Q-1を開催するレジェンドのライバルとして立ちはだかる真沙奈グループの若きボスですね。
裏工作でスパイを送り込んだり、No.1の彩を引き抜こうとしたり、粉飾決算してしまったり、とにかく何でもアリな暴走集団だったりするんですが、割と早い段階でレジェンドと手を組み、そこからは頼もしい味方になります。
この真沙奈会長は、割と早々に西崎達也に惚れてしまい、ド変態になるんですが、その辺の変態具合がなかなか秀逸でしたね笑
3位 真帆

本銀座のNo.1ですね。
僕は読者として、客としてフラットに見ていましたが、普通に真帆が一番良いと思って見ていました。
「銀座の女郎蜘蛛(笑)」と呼ばれた、とにかく野望に溢れるしたたかな女帝です。
元々は嬢王のオーナーを目指していたんですが、途中から嬢王狙いにシフトチェンジし、そして経緯をあまり覚えてないんですけど、謎にヤクザと接触して、最後は悲しくフェードアウトしますが、それでも彩の先輩的な良い立ち位置のキャラクターでしたね。
2位 彩

そして主人公の彩ですね。
キャバ嬢にも関わらず、「客にあまりお金を使ってほしくない」みたいな考えがあり、とにかく普通の大学生なんです。
それが故に、客が「守ってあげたい」と思い、金を使ってしまうという感じで、亜莉沙や真帆のような太客に金を使わせまくる1人に100万円使わせるスタイルではなく、チリツモで100人に1万円を使ってもらうスタイルで勝ち上がります。
故に、稼ごうと思えばもっと稼げるでしょうから、雇うオーナー的にはなかなか難しいキャストでしょうね笑
1位 西崎達也

Q-1の最高責任者であり、キャバクラのオーナーですね。
とにかくビジネスセンスに溢れており、かなりカッコいい描写が多いです。
個人的には真沙奈グループの粉飾を見破った後の「交渉」がカッコいいですね。
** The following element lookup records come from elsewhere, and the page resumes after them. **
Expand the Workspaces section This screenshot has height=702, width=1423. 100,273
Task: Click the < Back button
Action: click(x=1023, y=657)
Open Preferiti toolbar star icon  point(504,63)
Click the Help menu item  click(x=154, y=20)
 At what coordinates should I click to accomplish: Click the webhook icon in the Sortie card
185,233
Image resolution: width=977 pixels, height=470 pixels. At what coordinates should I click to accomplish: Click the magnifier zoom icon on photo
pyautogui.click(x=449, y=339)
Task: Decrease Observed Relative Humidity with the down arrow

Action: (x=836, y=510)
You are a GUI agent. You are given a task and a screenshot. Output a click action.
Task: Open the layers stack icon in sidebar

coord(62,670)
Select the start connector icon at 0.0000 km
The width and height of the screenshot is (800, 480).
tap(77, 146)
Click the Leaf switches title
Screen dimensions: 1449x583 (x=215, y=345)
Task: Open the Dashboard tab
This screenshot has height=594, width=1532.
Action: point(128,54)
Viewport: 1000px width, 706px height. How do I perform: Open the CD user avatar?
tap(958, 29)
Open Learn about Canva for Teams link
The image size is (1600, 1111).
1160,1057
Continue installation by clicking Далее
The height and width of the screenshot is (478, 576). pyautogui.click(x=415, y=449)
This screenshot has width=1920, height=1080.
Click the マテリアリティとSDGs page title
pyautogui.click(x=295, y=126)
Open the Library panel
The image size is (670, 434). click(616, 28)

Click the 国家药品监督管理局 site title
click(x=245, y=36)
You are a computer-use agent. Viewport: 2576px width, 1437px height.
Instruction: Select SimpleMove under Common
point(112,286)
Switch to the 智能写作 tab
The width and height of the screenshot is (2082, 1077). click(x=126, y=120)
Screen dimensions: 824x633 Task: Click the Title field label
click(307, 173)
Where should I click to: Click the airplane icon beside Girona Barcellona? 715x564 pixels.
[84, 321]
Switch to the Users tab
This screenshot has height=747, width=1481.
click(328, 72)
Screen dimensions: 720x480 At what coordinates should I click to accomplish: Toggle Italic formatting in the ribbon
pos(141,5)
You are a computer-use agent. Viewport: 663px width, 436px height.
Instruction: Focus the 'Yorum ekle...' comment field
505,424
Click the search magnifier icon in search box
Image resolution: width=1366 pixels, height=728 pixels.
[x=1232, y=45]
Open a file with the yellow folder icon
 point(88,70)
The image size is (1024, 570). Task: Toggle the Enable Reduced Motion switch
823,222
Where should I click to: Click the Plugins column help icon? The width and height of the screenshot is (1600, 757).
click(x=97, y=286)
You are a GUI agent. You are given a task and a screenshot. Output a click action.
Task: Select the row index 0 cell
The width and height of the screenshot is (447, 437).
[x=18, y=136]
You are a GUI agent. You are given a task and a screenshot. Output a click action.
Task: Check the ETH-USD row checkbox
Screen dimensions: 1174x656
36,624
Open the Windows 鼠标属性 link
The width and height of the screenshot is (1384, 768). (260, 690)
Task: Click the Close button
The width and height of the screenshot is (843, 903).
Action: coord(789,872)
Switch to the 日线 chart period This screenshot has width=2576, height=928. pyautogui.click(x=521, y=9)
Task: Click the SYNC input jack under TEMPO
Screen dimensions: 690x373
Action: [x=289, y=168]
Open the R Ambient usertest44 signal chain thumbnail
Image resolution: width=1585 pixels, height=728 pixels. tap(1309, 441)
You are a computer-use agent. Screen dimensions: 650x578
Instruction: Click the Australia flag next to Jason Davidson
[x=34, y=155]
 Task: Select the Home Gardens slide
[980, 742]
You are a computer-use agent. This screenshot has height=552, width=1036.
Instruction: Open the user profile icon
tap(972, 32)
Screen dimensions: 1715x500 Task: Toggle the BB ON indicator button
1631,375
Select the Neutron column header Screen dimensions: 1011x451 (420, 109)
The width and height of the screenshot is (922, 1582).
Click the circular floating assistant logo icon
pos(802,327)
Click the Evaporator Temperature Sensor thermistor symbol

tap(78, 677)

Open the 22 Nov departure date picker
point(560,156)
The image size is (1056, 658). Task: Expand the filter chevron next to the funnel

ゲームの達人という小説を参考にした感じと思われますが、非常にクールでカッコよかったですね。
なので、オーナーとして見た時に型破りのキャストである彩には大分手を焼いていたようで、最後はちょっと彩と揉めるんですが、まぁ確かにそうだなと思って見ていました。
漫画ながらに憧れるビジネスマンの姿ですね。
まとめ
久々に書いていたら読みたくなったので読もうと思います。
あとはダメ兄貴とかもいいキャラクターでしたね。
続編は読みましたがあんまり覚えてないので、また読みたいと思います。
あとはドラマが何気に熱いですね。
見た事ないですが、亜莉沙が蒼井そらだったというのは大分イメージが違うので一抹の不安がありますが、是非見てみたい作品ですね。